● **Exercise**:
What needs reproducing is the run of lines in the data below starting at the line with "This screenshot has width=980, height=622." and ending at the line with "The width and", both ends included. Copy it exactly, without pictures, and add nothing.

[Records from a dataset]
-*-

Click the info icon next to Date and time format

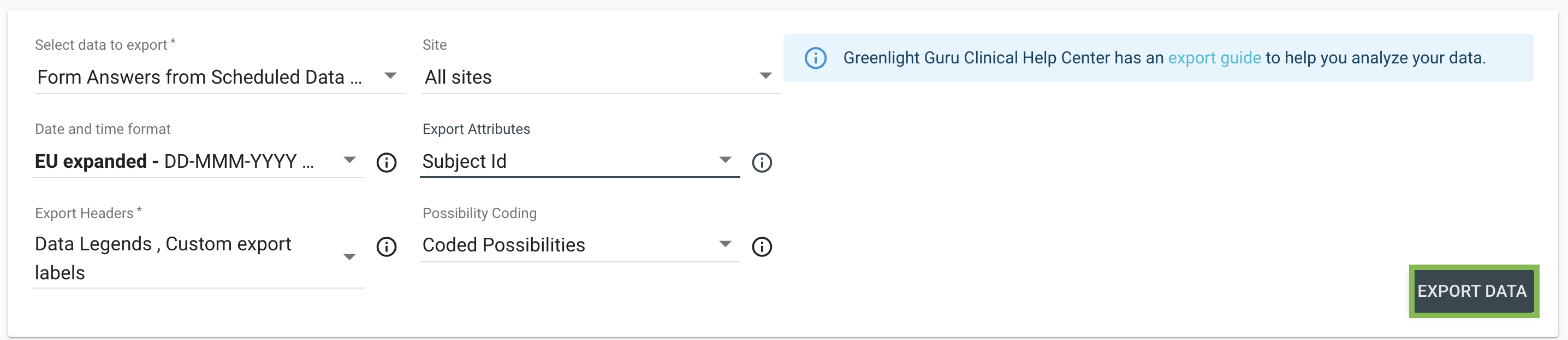coord(387,162)
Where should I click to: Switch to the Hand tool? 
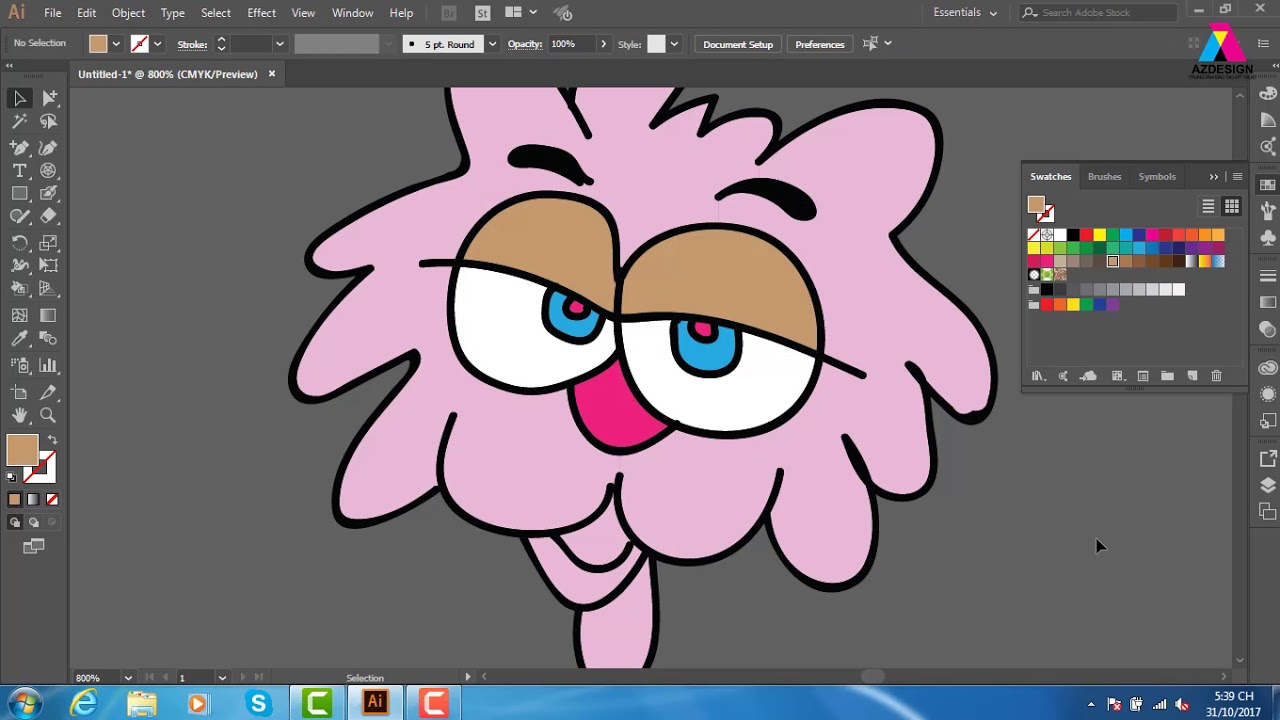(20, 415)
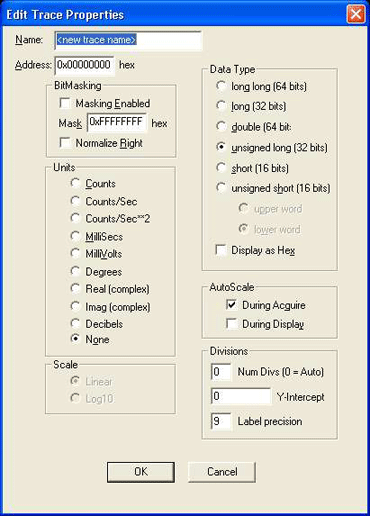370x516 pixels.
Task: Click the trace Name text field
Action: 128,40
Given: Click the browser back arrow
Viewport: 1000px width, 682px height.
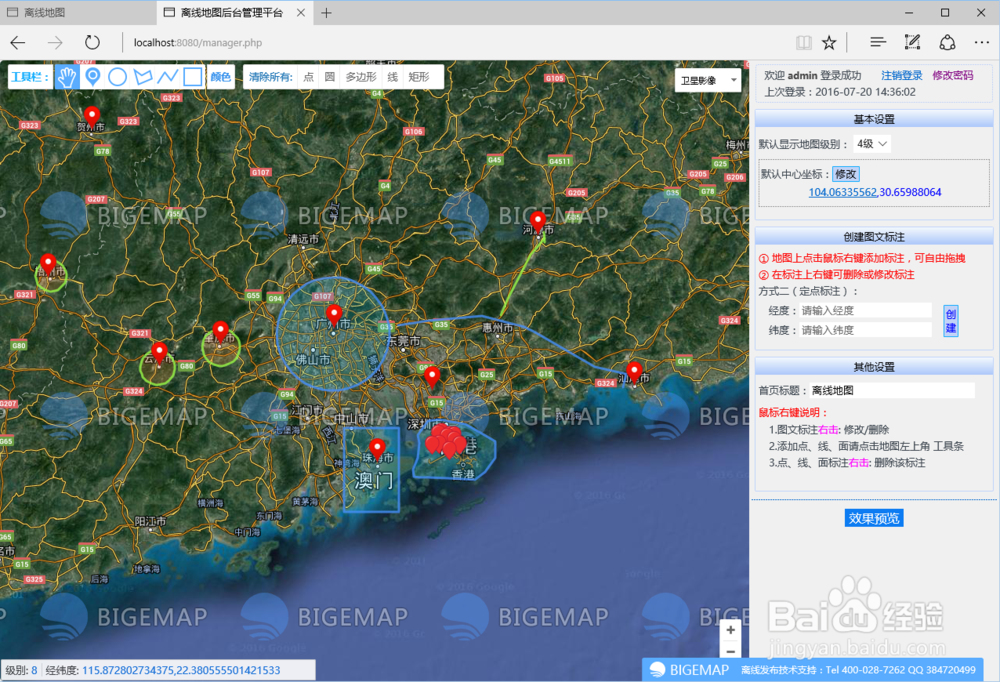Looking at the screenshot, I should (x=16, y=43).
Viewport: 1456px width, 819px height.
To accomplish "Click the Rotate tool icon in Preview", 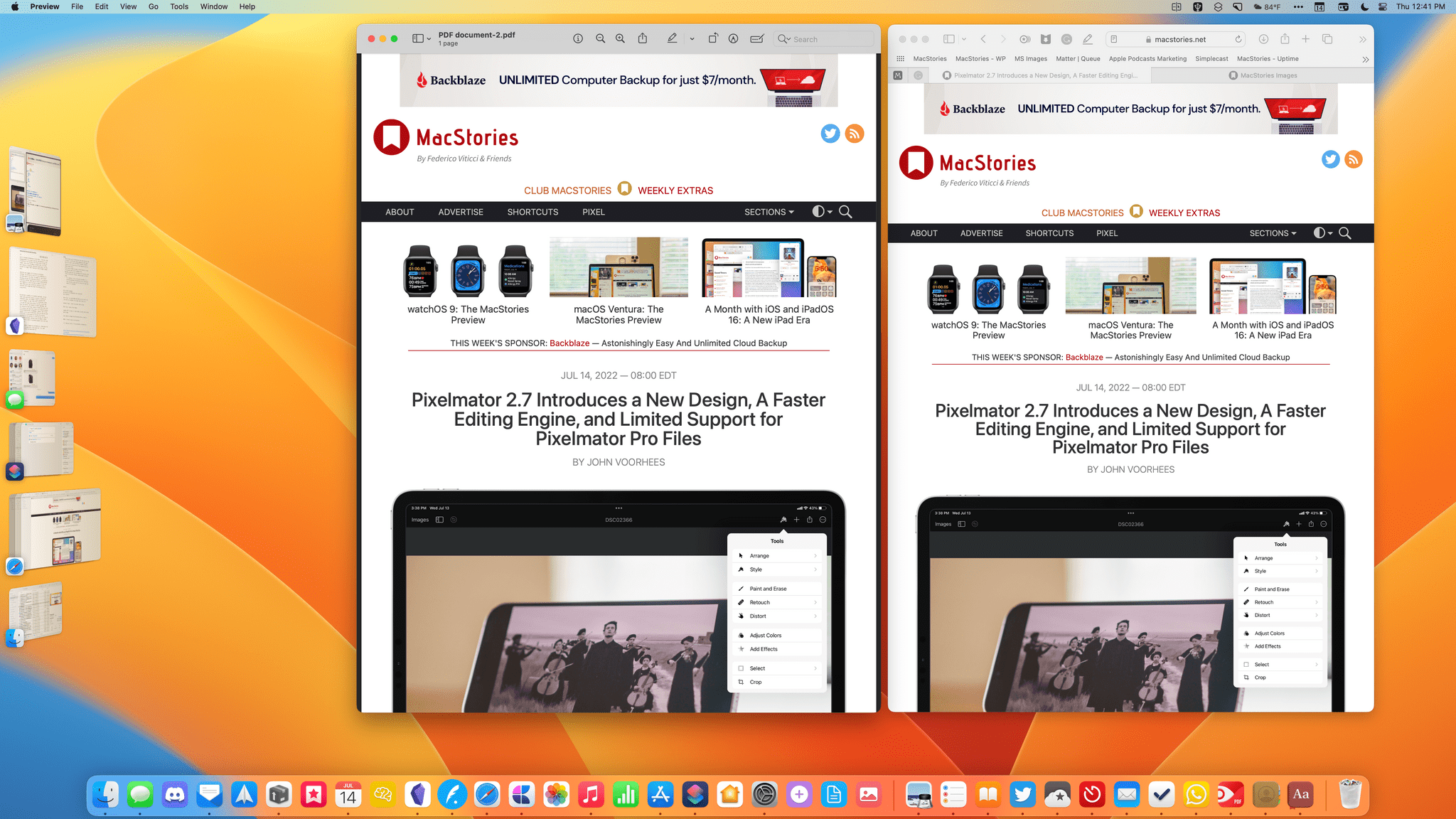I will click(713, 39).
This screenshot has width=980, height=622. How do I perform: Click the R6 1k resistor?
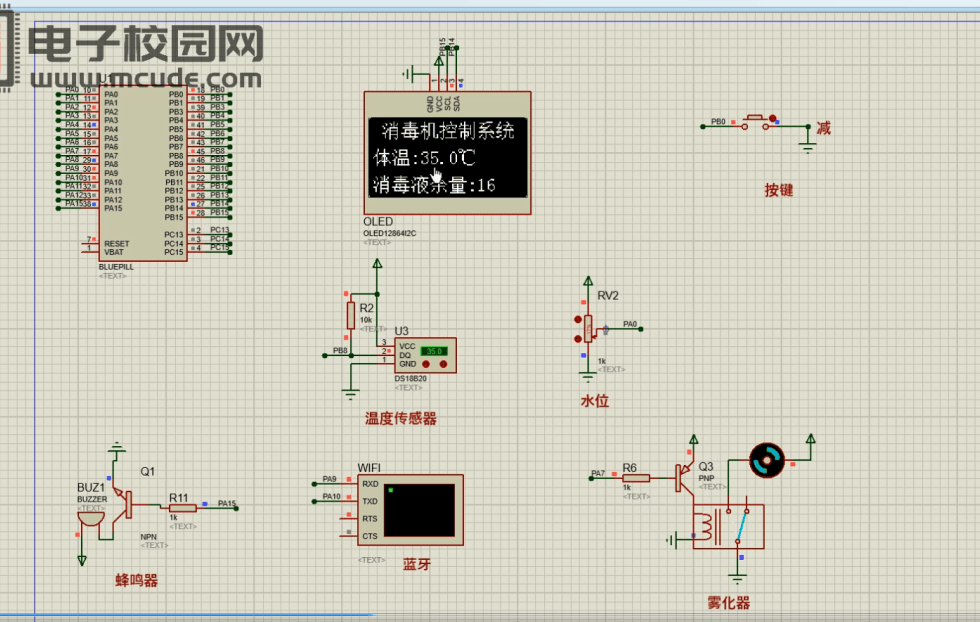click(636, 479)
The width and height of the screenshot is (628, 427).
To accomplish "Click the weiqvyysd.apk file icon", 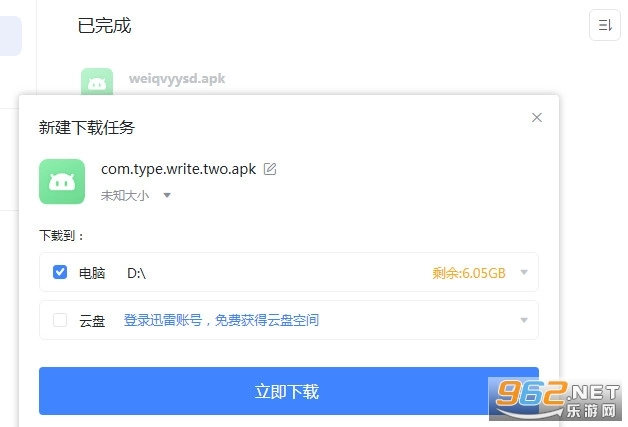I will click(97, 82).
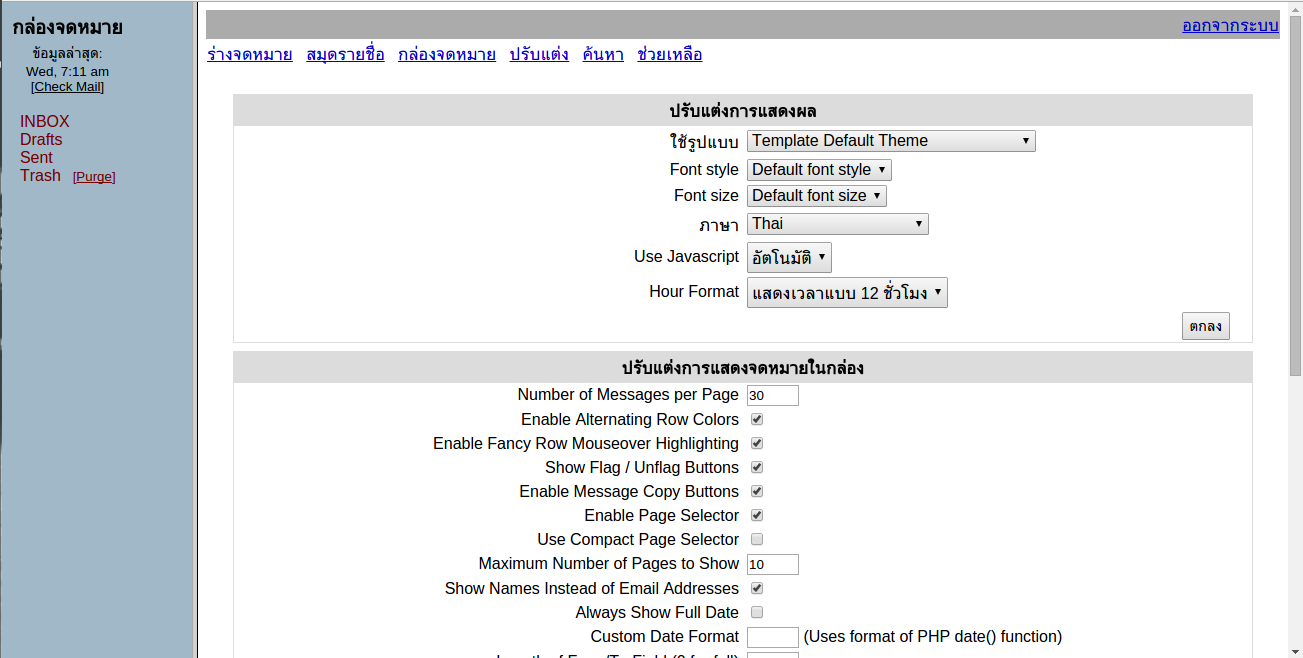Open the สมุดรายชื่อ address book menu
This screenshot has width=1303, height=658.
point(345,55)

-*-

● **Task solution**:
This screenshot has width=980, height=622. How do I perform: Click the R6 1k resistor?
click(636, 479)
The width and height of the screenshot is (628, 427).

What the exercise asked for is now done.